▶ Activity: All the records below must be returned exactly as they stand.

▶ Source records:
+ + + + +

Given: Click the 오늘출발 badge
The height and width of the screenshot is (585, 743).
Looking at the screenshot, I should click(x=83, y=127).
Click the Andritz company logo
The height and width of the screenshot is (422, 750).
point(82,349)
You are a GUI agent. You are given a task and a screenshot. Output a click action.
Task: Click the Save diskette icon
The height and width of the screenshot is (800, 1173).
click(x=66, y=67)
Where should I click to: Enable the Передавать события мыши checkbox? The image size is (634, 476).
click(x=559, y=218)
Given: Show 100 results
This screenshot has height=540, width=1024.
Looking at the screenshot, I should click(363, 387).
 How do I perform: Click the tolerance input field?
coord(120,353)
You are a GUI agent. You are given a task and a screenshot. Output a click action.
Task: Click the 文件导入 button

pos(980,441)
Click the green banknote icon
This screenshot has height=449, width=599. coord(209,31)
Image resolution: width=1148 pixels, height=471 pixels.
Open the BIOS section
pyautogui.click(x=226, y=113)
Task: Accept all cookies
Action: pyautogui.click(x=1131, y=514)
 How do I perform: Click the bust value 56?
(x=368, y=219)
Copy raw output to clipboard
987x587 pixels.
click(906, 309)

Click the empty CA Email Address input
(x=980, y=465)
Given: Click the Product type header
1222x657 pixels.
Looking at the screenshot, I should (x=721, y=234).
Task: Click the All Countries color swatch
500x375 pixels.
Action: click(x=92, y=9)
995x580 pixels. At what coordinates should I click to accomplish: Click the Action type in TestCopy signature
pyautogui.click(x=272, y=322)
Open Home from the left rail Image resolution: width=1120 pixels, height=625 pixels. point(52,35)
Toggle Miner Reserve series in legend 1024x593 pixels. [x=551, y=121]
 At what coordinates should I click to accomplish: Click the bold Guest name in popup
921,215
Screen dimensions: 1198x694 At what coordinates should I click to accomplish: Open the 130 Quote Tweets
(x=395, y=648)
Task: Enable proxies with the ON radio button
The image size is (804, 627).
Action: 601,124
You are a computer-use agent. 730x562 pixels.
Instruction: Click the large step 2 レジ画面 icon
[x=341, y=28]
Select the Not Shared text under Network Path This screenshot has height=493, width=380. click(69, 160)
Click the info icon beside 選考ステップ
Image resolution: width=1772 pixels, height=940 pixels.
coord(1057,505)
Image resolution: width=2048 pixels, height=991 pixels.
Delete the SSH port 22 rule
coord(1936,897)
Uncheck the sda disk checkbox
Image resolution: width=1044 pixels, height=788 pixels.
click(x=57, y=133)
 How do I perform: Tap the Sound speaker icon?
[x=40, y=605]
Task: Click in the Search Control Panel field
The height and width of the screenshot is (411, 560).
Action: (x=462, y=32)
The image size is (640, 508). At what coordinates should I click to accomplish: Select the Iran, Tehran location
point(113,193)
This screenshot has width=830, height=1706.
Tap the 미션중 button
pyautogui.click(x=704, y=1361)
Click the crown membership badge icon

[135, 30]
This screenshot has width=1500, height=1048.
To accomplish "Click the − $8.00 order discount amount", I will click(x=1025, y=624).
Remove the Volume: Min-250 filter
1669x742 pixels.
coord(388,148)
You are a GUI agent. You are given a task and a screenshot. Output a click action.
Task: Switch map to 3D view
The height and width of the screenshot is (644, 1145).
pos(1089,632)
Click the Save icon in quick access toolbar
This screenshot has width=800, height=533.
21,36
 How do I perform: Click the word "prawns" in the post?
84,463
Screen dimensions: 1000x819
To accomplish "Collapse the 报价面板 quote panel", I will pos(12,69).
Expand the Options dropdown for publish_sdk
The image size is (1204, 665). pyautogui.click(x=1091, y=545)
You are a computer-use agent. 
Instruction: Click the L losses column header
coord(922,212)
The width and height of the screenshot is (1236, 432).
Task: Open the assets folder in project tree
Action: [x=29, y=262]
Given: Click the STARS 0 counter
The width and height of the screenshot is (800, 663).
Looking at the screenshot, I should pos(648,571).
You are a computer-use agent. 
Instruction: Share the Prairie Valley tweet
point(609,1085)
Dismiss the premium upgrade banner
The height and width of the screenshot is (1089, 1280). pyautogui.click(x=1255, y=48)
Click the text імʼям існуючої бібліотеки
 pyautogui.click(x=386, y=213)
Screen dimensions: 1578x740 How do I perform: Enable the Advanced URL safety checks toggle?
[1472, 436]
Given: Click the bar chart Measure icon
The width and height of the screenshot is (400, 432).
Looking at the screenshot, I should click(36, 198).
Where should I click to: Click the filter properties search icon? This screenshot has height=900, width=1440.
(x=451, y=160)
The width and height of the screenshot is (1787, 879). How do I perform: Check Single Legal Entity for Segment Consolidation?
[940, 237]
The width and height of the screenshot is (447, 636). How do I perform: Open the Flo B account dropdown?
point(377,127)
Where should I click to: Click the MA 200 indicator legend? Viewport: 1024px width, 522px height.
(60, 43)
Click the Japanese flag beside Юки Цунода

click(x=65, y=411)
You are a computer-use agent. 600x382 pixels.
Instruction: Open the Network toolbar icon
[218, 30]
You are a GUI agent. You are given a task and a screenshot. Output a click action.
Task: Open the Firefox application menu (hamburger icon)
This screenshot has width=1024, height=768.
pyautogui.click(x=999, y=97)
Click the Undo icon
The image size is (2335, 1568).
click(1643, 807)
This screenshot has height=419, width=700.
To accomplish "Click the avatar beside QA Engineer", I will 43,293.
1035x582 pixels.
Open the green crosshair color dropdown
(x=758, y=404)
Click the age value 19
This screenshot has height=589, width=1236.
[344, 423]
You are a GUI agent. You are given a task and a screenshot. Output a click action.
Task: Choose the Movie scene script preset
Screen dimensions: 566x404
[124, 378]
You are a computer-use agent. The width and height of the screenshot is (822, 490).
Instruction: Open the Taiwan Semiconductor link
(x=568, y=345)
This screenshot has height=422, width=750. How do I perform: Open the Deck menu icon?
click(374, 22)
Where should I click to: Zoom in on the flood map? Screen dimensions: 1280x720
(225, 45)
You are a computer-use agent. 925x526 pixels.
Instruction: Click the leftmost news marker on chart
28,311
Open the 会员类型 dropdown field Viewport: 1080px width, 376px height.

+ + + + +

▶ Result of this exercise:
Given: Click the 오늘출발 badge
The height and width of the screenshot is (585, 743).
Looking at the screenshot, I should click(x=83, y=127).
Click the Andritz company logo
The height and width of the screenshot is (422, 750).
point(82,349)
You are a GUI agent. You are given a task and a screenshot. Output a click action.
Task: Click the Save diskette icon
The height and width of the screenshot is (800, 1173).
click(x=66, y=67)
Where should I click to: Enable the Передавать события мыши checkbox? The image size is (634, 476).
click(x=559, y=218)
Given: Show 100 results
This screenshot has height=540, width=1024.
Looking at the screenshot, I should click(363, 387).
 How do I perform: Click the tolerance input field?
coord(120,353)
You are a GUI agent. You are given a task and a screenshot. Output a click action.
Task: Click the 文件导入 button

pos(980,441)
Click the green banknote icon
This screenshot has height=449, width=599. coord(209,31)
Image resolution: width=1148 pixels, height=471 pixels.
Open the BIOS section
pyautogui.click(x=226, y=113)
Task: Accept all cookies
Action: pyautogui.click(x=1131, y=514)
 How do I perform: Click the bust value 56?
(x=368, y=219)
Copy raw output to clipboard
987x587 pixels.
click(906, 309)

Click the empty CA Email Address input
(x=980, y=465)
Given: Click the Product type header
1222x657 pixels.
Looking at the screenshot, I should (x=721, y=234).
Task: Click the All Countries color swatch
500x375 pixels.
Action: click(x=92, y=9)
995x580 pixels. At what coordinates should I click to accomplish: Click the Action type in TestCopy signature
pyautogui.click(x=272, y=322)
Open Home from the left rail Image resolution: width=1120 pixels, height=625 pixels. point(52,35)
Toggle Miner Reserve series in legend 1024x593 pixels. [x=551, y=121]
 At what coordinates should I click to accomplish: Click the bold Guest name in popup
921,215
Screen dimensions: 1198x694 At what coordinates should I click to accomplish: Open the 130 Quote Tweets
(x=395, y=648)
Task: Enable proxies with the ON radio button
The image size is (804, 627).
Action: 601,124
You are a computer-use agent. 730x562 pixels.
Instruction: Click the large step 2 レジ画面 icon
[x=341, y=28]
Select the Not Shared text under Network Path This screenshot has height=493, width=380. click(69, 160)
Click the info icon beside 選考ステップ
Image resolution: width=1772 pixels, height=940 pixels.
coord(1057,505)
Image resolution: width=2048 pixels, height=991 pixels.
Delete the SSH port 22 rule
coord(1936,897)
Uncheck the sda disk checkbox
Image resolution: width=1044 pixels, height=788 pixels.
click(x=57, y=133)
 How do I perform: Tap the Sound speaker icon?
[x=40, y=605]
Task: Click in the Search Control Panel field
The height and width of the screenshot is (411, 560).
Action: (x=462, y=32)
The image size is (640, 508). At what coordinates should I click to accomplish: Select the Iran, Tehran location
point(113,193)
This screenshot has width=830, height=1706.
Tap the 미션중 button
pyautogui.click(x=704, y=1361)
Click the crown membership badge icon

[135, 30]
This screenshot has width=1500, height=1048.
To accomplish "Click the − $8.00 order discount amount", I will click(x=1025, y=624).
Remove the Volume: Min-250 filter
1669x742 pixels.
coord(388,148)
You are a GUI agent. You are given a task and a screenshot. Output a click action.
Task: Switch map to 3D view
The height and width of the screenshot is (644, 1145).
pos(1089,632)
Click the Save icon in quick access toolbar
This screenshot has width=800, height=533.
21,36
 How do I perform: Click the word "prawns" in the post?
84,463
Screen dimensions: 1000x819
To accomplish "Collapse the 报价面板 quote panel", I will pos(12,69).
Expand the Options dropdown for publish_sdk
The image size is (1204, 665). pyautogui.click(x=1091, y=545)
You are a computer-use agent. 
Instruction: Click the L losses column header
coord(922,212)
The width and height of the screenshot is (1236, 432).
Task: Open the assets folder in project tree
Action: [x=29, y=262]
Given: Click the STARS 0 counter
The width and height of the screenshot is (800, 663).
Looking at the screenshot, I should pos(648,571).
You are a computer-use agent. 
Instruction: Share the Prairie Valley tweet
point(609,1085)
Dismiss the premium upgrade banner
The height and width of the screenshot is (1089, 1280). pyautogui.click(x=1255, y=48)
Click the text імʼям існуючої бібліотеки
 pyautogui.click(x=386, y=213)
Screen dimensions: 1578x740 How do I perform: Enable the Advanced URL safety checks toggle?
[1472, 436]
Given: Click the bar chart Measure icon
The width and height of the screenshot is (400, 432).
Looking at the screenshot, I should click(36, 198).
Where should I click to: Click the filter properties search icon? This screenshot has height=900, width=1440.
(x=451, y=160)
The width and height of the screenshot is (1787, 879). How do I perform: Check Single Legal Entity for Segment Consolidation?
[940, 237]
The width and height of the screenshot is (447, 636). How do I perform: Open the Flo B account dropdown?
point(377,127)
Where should I click to: Click the MA 200 indicator legend? Viewport: 1024px width, 522px height.
(60, 43)
Click the Japanese flag beside Юки Цунода

click(x=65, y=411)
You are a computer-use agent. 600x382 pixels.
Instruction: Open the Network toolbar icon
[218, 30]
You are a GUI agent. You are given a task and a screenshot. Output a click action.
Task: Open the Firefox application menu (hamburger icon)
This screenshot has width=1024, height=768.
pyautogui.click(x=999, y=97)
Click the Undo icon
The image size is (2335, 1568).
click(1643, 807)
This screenshot has height=419, width=700.
To accomplish "Click the avatar beside QA Engineer", I will 43,293.
1035x582 pixels.
Open the green crosshair color dropdown
(x=758, y=404)
Click the age value 19
This screenshot has height=589, width=1236.
[344, 423]
You are a GUI agent. You are given a task and a screenshot. Output a click action.
Task: Choose the Movie scene script preset
Screen dimensions: 566x404
[124, 378]
You are a computer-use agent. The width and height of the screenshot is (822, 490).
Instruction: Open the Taiwan Semiconductor link
(x=568, y=345)
This screenshot has height=422, width=750. How do I perform: Open the Deck menu icon?
click(374, 22)
Where should I click to: Zoom in on the flood map? Screen dimensions: 1280x720
(225, 45)
You are a computer-use agent. 925x526 pixels.
Instruction: Click the leftmost news marker on chart
28,311
Open the 会员类型 dropdown field Viewport: 1080px width, 376px height.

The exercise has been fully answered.